──────── Texto del ejercicio

HEMATOLOGÍA.

Leucemia linfocítica crónica

En los adultos, la forma más frecuente de cáncer hematológico es la leucemia linfocítica crónica (LLC), que afecta los glóbulos blancos (linfocitos), que se producen en la médula ósea.

Este cáncer tiene un pico de incidencia después de los 60 años; sin embargo, puede presentarse a edades más tempranas.

Los glóbulos blancos defienden al organismo de las infecciones, pero cuando se multiplican descontroladamente ocupan otros sitios fuera de la sangre, como órganos y tejidos, detalla el Dr. Francisco González, médico especialista en oncología molecular y gerente médico de la compañía Janssen para América Latina en el área de oncología.

Los ganglios se llenan de células malignas, se inflaman, aparecen tumoraciones dolorosas en el cuello, las axilas y la zona inguinal. La médula ósea, al estar llena de linfocitos malignos, deja de producir hemoglobina; el paciente puede tener anemia, palidez, cansancio, fatiga y somnolencia. También síntomas asociados a la disminución de plaquetas: le salen moretones con frecuencia, sangra por la nariz y en las encías cuando se cepilla los dientes.

Las células en exceso pierden su función original y se producen infecciones más frecuentes, añade el galeno.

El riesgo de padecer esta enfermedad es mayor si algún familiar la ha tenido.

────────────────

Instrucciones:
1 - Transcribe sin cambios todo lo que va desde "En los adultos, la" hasta "área de oncología." en el texto sobre la leucemia linfocítica crónica.
2 - Responde según el texto sobre la leucemia linfocítica crónica:
(a) ¿Después de qué edad tiene este cáncer su pico de incidencia?
(b) ¿En qué zonas aparecen las tumoraciones dolorosas?
(c) ¿En qué caso es mayor el riesgo de padecer la enfermedad?
Los registros no hacen falta para ninguna tarea.

──────── Datos proporcionados

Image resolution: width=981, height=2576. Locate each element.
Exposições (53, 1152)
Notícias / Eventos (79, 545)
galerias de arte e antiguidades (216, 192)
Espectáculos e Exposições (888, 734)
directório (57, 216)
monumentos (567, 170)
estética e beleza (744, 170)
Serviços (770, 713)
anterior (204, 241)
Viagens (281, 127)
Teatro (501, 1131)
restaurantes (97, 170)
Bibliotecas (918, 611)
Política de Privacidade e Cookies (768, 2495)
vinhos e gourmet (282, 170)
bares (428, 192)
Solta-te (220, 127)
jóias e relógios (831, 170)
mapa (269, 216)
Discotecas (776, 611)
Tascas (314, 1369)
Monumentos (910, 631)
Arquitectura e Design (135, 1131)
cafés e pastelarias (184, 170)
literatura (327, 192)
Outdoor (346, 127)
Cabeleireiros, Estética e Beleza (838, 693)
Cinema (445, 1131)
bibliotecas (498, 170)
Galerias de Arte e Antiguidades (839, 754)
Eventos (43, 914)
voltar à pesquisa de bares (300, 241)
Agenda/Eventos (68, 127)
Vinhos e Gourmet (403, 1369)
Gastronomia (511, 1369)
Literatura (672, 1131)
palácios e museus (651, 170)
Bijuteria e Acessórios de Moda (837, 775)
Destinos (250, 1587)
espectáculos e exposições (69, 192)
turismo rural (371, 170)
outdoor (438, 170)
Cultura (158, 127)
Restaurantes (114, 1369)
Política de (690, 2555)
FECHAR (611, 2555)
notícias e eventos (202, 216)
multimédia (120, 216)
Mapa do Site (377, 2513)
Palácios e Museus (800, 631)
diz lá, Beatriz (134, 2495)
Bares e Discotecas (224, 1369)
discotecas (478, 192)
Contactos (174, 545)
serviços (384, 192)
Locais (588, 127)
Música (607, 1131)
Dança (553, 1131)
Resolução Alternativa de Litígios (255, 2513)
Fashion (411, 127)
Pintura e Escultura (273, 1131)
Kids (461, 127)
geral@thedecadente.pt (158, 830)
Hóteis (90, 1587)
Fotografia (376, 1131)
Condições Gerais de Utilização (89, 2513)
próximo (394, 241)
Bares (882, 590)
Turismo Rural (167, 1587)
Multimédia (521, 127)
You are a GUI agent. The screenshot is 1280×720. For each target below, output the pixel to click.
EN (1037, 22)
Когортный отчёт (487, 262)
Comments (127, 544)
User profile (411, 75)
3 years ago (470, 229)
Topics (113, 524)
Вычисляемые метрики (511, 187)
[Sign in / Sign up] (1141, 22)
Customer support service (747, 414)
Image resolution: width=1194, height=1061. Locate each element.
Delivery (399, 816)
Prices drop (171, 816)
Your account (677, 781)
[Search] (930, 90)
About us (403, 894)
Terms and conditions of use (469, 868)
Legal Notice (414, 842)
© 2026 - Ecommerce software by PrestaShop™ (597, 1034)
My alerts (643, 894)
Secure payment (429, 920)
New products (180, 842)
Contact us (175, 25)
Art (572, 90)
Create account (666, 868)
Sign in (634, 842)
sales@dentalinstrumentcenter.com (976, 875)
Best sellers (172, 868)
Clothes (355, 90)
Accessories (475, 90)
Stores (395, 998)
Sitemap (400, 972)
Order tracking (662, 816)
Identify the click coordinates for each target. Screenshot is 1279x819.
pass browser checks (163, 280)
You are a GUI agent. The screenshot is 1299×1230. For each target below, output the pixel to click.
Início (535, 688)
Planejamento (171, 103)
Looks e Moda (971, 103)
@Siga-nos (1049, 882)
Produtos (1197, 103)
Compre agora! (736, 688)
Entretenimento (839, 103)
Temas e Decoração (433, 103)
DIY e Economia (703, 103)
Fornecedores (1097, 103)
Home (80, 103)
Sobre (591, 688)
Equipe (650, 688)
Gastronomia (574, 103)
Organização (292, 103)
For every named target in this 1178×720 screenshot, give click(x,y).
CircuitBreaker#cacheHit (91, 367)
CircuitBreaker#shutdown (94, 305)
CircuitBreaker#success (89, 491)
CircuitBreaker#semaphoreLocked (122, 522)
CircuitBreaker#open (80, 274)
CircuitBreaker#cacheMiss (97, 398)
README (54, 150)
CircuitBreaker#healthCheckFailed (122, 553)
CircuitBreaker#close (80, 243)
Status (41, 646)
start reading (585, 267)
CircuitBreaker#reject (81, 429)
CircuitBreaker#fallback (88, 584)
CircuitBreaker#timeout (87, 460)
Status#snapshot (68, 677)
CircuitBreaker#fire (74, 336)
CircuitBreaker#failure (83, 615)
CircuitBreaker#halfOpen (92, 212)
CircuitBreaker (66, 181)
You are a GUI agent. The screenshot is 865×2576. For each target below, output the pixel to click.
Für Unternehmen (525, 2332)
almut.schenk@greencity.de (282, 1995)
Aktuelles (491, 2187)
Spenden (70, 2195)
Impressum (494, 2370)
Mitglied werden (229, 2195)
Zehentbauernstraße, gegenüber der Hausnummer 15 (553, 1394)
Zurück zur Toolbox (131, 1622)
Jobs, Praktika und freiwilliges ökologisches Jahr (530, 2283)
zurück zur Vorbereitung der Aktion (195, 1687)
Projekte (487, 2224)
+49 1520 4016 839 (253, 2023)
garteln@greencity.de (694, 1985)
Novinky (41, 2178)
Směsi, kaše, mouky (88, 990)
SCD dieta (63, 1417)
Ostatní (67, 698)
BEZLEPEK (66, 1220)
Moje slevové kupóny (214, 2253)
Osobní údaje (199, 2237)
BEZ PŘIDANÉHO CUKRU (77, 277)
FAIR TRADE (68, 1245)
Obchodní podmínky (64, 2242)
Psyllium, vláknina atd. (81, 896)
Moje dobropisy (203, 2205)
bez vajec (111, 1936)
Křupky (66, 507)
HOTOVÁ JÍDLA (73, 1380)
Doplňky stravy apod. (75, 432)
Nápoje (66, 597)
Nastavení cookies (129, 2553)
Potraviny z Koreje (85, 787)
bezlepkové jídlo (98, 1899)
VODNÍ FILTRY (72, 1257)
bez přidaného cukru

────────────────

Respuestas por número:
1 -
En los adultos, la forma más frecuente de cáncer hematológico es la leucemia linfocítica crónica (LLC), que afecta los glóbulos blancos (linfocitos), que se producen en la médula ósea.

Este cáncer tiene un pico de incidencia después de los 60 años; sin embargo, puede presentarse a edades más tempranas.

Los glóbulos blancos defienden al organismo de las infecciones, pero cuando se multiplican descontroladamente ocupan otros sitios fuera de la sangre, como órganos y tejidos, detalla el Dr. Francisco González, médico especialista en oncología molecular y gerente médico de la compañía Janssen para América Latina en el área de oncología.

2 -
(a) Después de los 60 años.
(b) En el cuello, las axilas y la zona inguinal.
(c) Si algún familiar la ha tenido.